Computation is one of the pillars of modern science, in addition to experiment and theory. In this course, various computational modeling methods will be introduced to study specific examples derived from physical, biological, chemical, and social systems. We will study how one makes a model, implements it in computer code, and learns from it. We will focus on modeling deterministic dynamics, dynamics with randomness, on comparison of mathematical models to data, and, at the end, on high performance computing. Students will learn Python programming language and will work on computational modeling projects in groups.

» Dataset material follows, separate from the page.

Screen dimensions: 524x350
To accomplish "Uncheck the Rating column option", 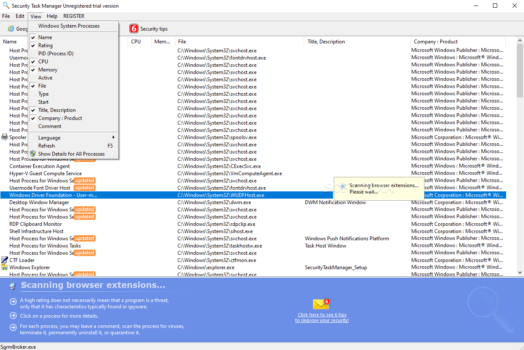I will point(46,46).
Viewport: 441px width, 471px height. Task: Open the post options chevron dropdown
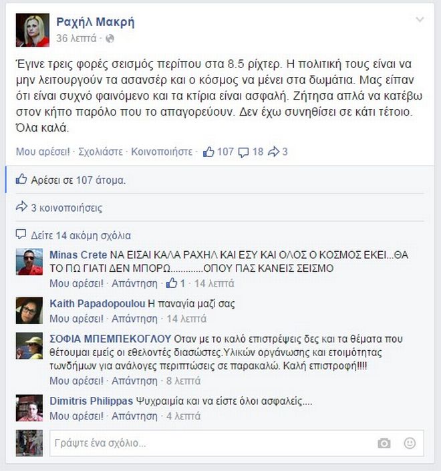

There are three goals that I have for students in the class:

1. To learn to translate a descriptive problem of a natural phenomenon into a mathematical / computational model.
2. To learn how to solve such models using computers, and specifically using the Python programming language. This includes learning how to verify that the solution you produced is a correct solution.
3. To learn basic algorithms used in computational science.

In addition, a minor goal of the class is to improve the students' ability to communicate their process of thinking and their results to others. To this extent, the class will require writing project reports, which will be graded on their clarity and completeness.

## Logistics

• Labs: Thu or Fri 2:30-5:30; MSC N303
• Office Hours
Professor: Ilya Nemenman -- Wednesday, 3:30-4:30 (subject to change), and by appointment, MSC N240 or N117A if too many people.
Lab TA: Katherine Overman -- Monday, 1:00-3:00, O. Wayne Rollins 2021.
In-class undergraduate TA: Horan Wang, no office hours.
This tutorial is not a complete textbook. I will try to post additional lecture notes online as needed, or to direct you to additional chapters in other textbooks.
See also Computational Modeling and Visualization of Physical Systems with Python by J Wang and Computational Physics by Giordano and Nakanishi.
The bible of scientific computing is Numerical Recipies by Press et al.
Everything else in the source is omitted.